In a junction table, should I use a Primary key and a unique constraint, or a compound/composite key?
Asked Answered
S

6

19

I have read through handfuls of what would seem to make this a duplicate question. But reading through all of these has left me uncertain. I'm hoping to get an answer based on the absolute example below, as many questions/answers trail off into debates back and forth.

If I have:

dbo.Book
--------
BookID PK int identity(1,1)

dbo.Author
----------
AuthorID PK int identity(1,1)

Now I have two choices for a simple junction table:

dbo.BookAuthor
--------------
BookID CPK and FK
AuthorID CPK and FK

The above would be a compound/composite key on both FKs, as well as set up the FK relationships for both columns - also using Cascade on delete.

OR

dbo.BookAuthor
--------------
RecordID PK int identity(1,1)
BookID FK
AuthorID FK

Foreign key relationships on BookID and AuthorID, along with Cascade on delete. Also set up a unique constraint on BookID and AuthorID.

I'm looking for a simple answer as to why one method is better than another in the ABOVE particular example. The answers that I'm reading are very detailed, and I was just about to settle on a compound key, but then watched a video where the example used an Identity column like my first example.

It seems this topic is slightly torn in half, but my gut is telling me that I should just use a composite key.

What's more efficient for querying? It seems having a PK identity column along with setting up a unique constraint on the two columns, AND the FK relationships would be more costly, even if a little.

Schonfield answered 3/3, 2015 at 23:22 Comment(2)
A curious case brought up by an editor was a book composed of chapters submitted by various authors, possibly several per chapter. As Joel Coehoorn points out, there might be another entity to be tracked: chapter.Paraphrase
@Paraphrase Right, and excellent point. Every answer thus far is correct it seems, but in my example case, there will never be another column.Schonfield
C
8

As a staunch proponent of, and proselytizer for, the benefits of surrogate keys, I none-the-less make an exception for all-key join tables such as your first example. One of the benefits of surrogate keys is that engines are generally optimized for joining on single integer fields, as the default and most common circumstance.

Your first proposal still obtains this benefit, but also has a 50% greater fan-put on each index level, reducing both the overall size and height of the indices on the join table. Although the performance benefits of this are likely negligible for anything smaller than a massive table it is best practice and comes at no cost.

When I might opt for the other design is if the relation were to accrue additional columns. At that point it is no longer strictly a join table.
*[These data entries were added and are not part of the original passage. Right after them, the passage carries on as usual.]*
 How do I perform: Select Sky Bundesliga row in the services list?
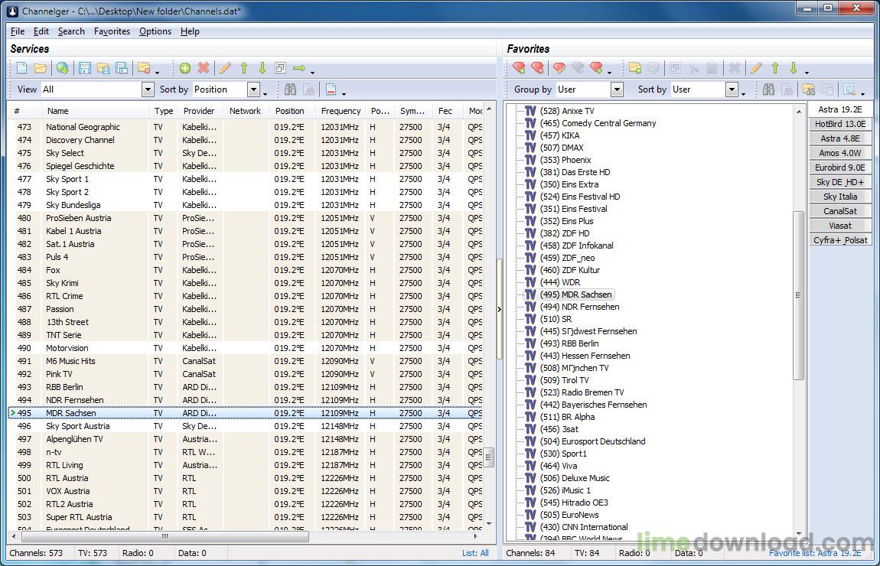pyautogui.click(x=73, y=205)
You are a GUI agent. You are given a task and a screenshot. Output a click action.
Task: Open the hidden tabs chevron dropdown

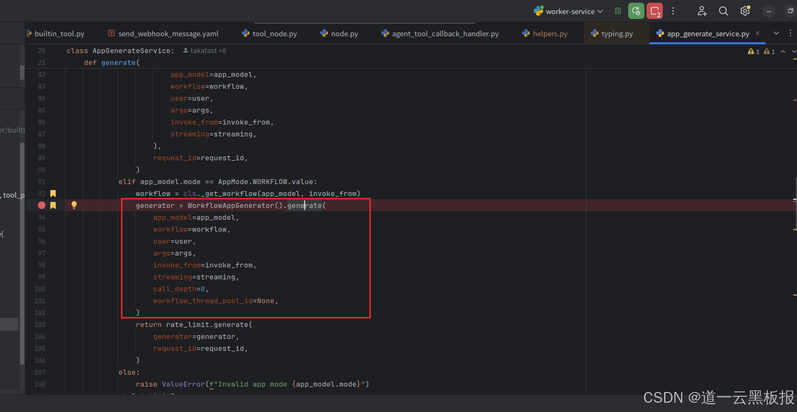click(776, 33)
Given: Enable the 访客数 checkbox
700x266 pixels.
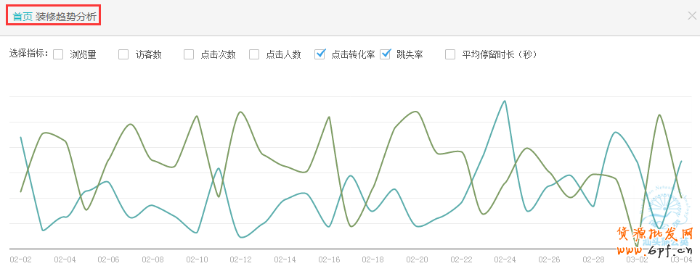Looking at the screenshot, I should pos(123,54).
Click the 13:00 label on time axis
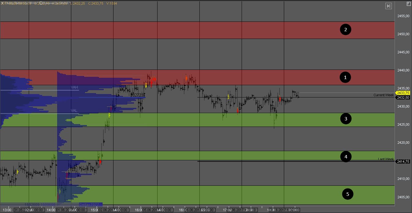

Cherie answered 4/3, 2015 at 0:45 Comment(7)
My understanding was that if you have a compound key, there order in which columns appear in the compound key matters. When you are trying to lookup (think join) on the second column in the pair it is very inefficient, because the physical order (in case of clustered PK) or index (in case of non-clustered PK) won't allow for as efficient lookup. So you will end up creating index on the second column separately anyway. This feels really unnecessary asymmetric.Crownpiece
@zespri: it's fixable with a non-clustered index on the second key. If you use SQL Server or some other database that allows you to include non-key columns in an index, you could include the first key as well, and then you'd basically have two tables, one for looking up from either direction (counting the index as basically a table, which it sort of is).Pare
Should I create an index on the columns combined, as in Columns: AuthorID (ASC), BookID (ASC), or an individual index on each? Or would it be a question of which many-to-many direction would be queried more often?Schonfield
@user1447679: You require one of the indices to enforce the all-key property of the join table (perhaps created to implement a constraint) so order that by the (expected) most frequent lookup. Later on, add a non-clustered index the other way around as performance requires it.Cherie
@PieterGeerkens Using the table designer for example, in SQL Server, selecting both columns and choosing "Set Primary Key" by default creates a clustered index on the combination of the column. So in that case, you're saying I should add one more NON-clustered index on the column that would be joined/queried against more often, and perhaps add another one later on, for the other column, if performance requires it? Just making sure I understand.Schonfield
@user1447679: Two column can only be ordered in two distinct ways - no need for three indices. Every PK constraint will create an index as its enforcement mechanism.Cherie
@PieterGeerkens - So creating a compound key with a clustered index on both columns is all that's needed. I should also order the two columns keeping the one that would be joined/queried against first. This is correct?Schonfield
D
28

This is something I've always remembered from my database course way back in college. We were covering the section from the textbook on "Entity Design" and it was talking about junction tables... we called them intersect tables or intersection relations. I was actually paying attention in class that day. The professor said, in his experience, a many-to-many junction table almost always indicates an unidentified missing entity. These entities almost always end up with data of their own.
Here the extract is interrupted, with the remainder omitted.